_DIRECTIONS FOR THIS TASK:_ Work out how many lines of the records contain "agent". Answer with the number and nothing else.

[Dataset items]
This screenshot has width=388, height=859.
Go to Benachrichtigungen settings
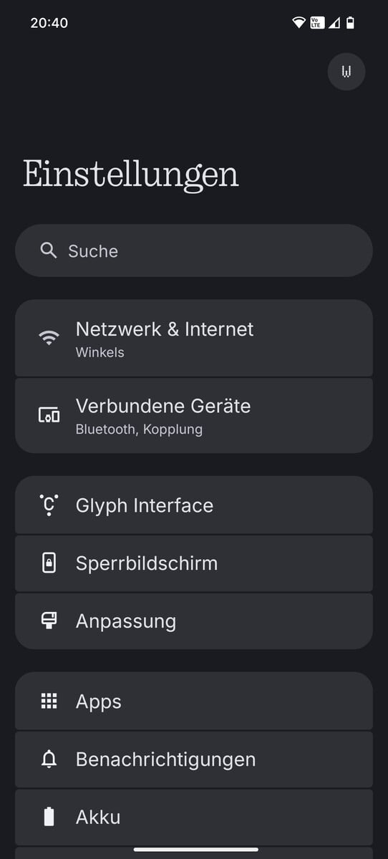pos(194,759)
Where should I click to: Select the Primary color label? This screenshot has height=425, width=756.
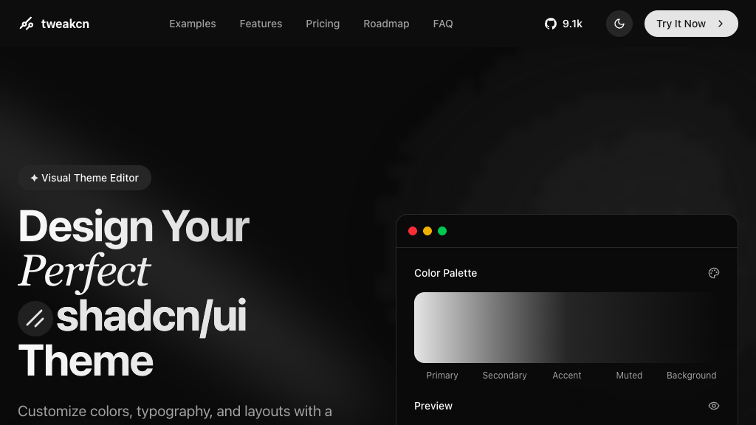[442, 376]
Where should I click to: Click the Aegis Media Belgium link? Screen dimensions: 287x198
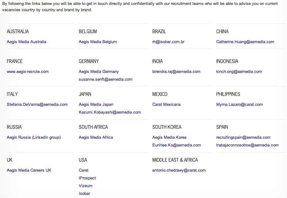point(98,42)
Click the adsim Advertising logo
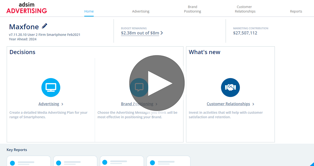The height and width of the screenshot is (166, 314). click(27, 8)
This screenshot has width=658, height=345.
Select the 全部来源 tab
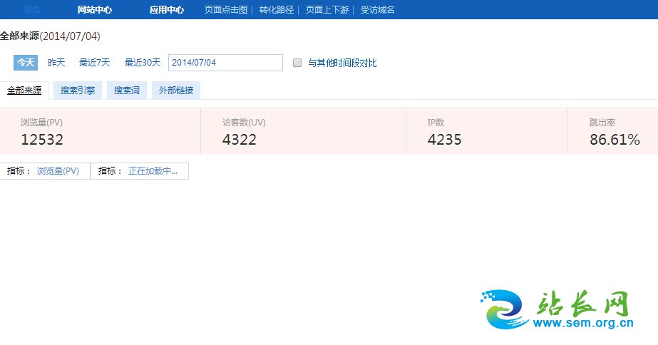24,91
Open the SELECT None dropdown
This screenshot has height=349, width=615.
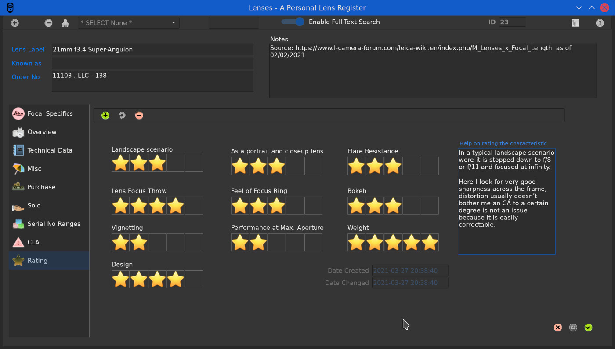[x=128, y=23]
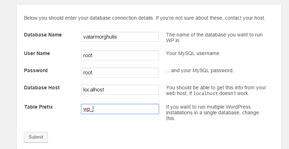Focus the Table Prefix text field
The width and height of the screenshot is (289, 149).
tap(120, 109)
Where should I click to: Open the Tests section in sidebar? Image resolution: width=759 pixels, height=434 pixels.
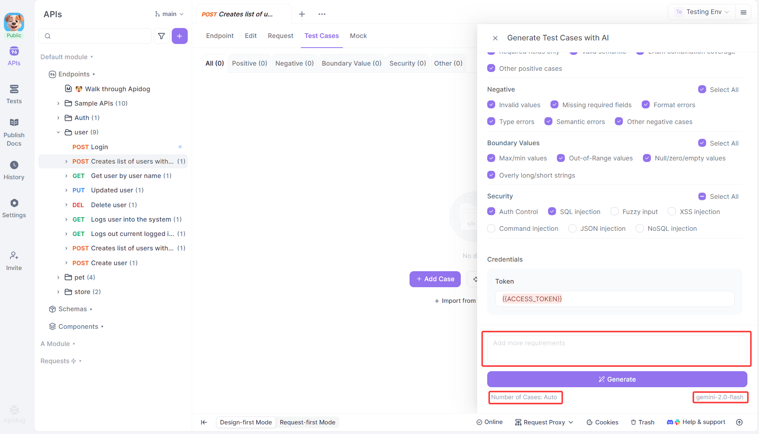coord(14,94)
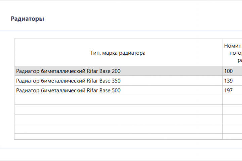Click the header divider between the two columns
The height and width of the screenshot is (161, 242).
coord(223,53)
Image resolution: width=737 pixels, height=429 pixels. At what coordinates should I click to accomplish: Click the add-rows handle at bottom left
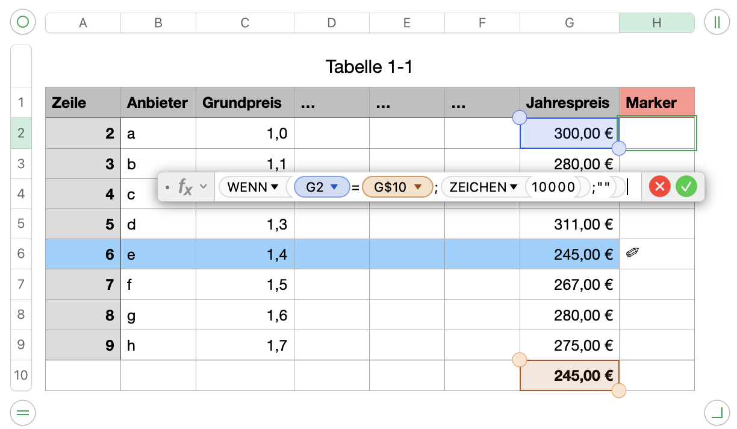(x=23, y=413)
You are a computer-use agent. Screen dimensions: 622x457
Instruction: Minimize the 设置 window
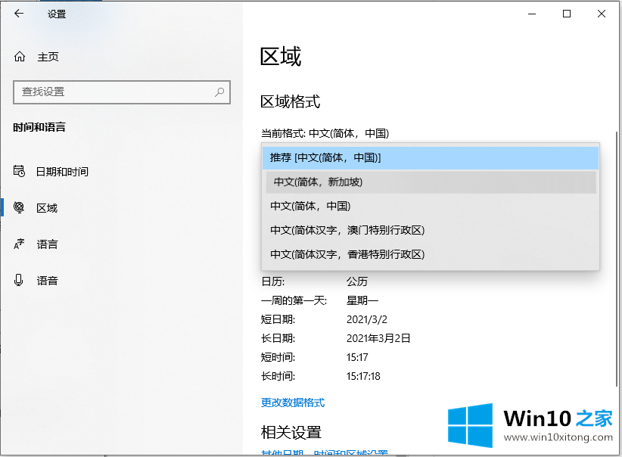coord(532,14)
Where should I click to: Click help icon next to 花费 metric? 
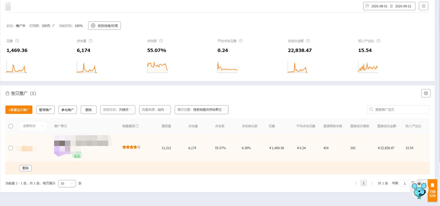click(x=17, y=41)
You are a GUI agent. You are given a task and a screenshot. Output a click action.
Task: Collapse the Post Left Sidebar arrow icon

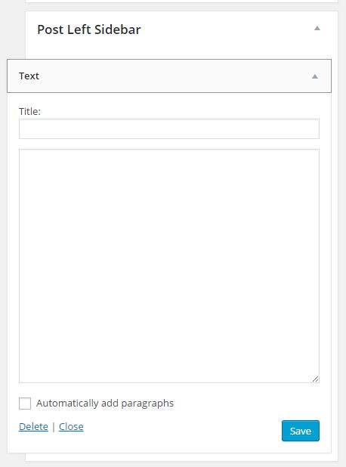point(317,28)
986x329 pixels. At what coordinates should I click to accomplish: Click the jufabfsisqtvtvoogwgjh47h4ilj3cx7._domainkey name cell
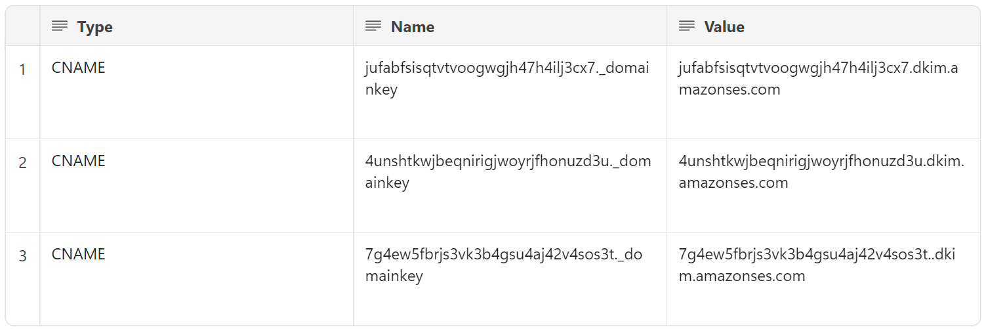[510, 93]

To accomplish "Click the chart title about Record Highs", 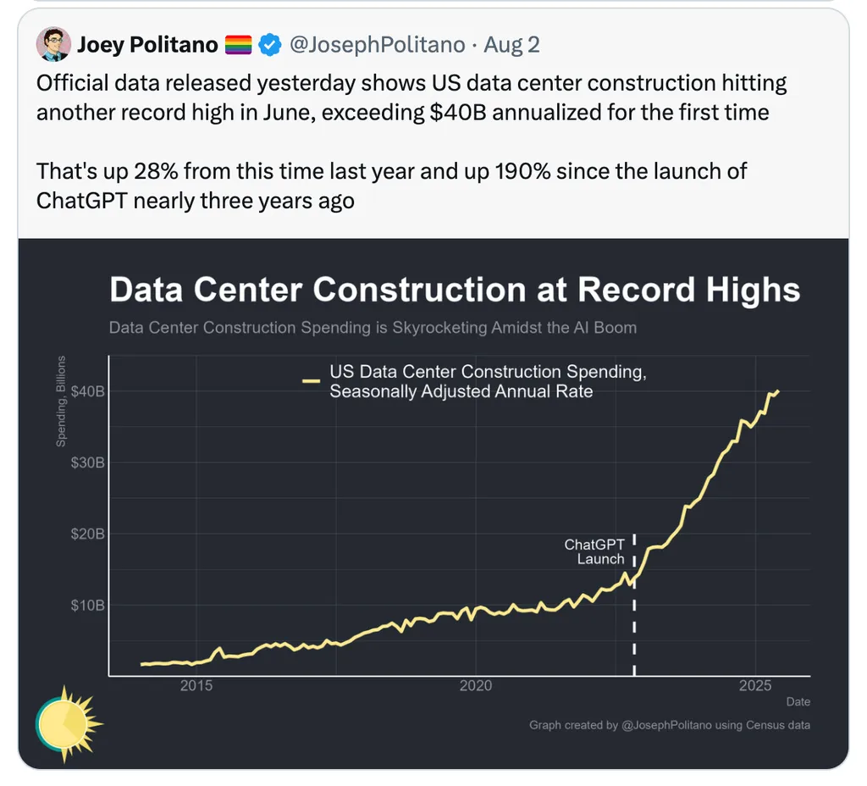I will [x=455, y=290].
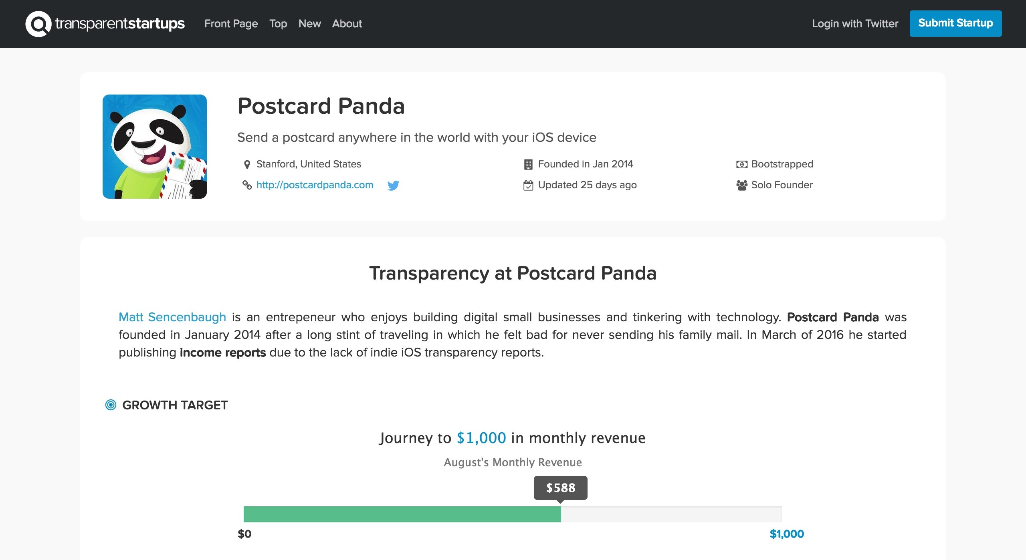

_EXERCISE RESULT:_ 2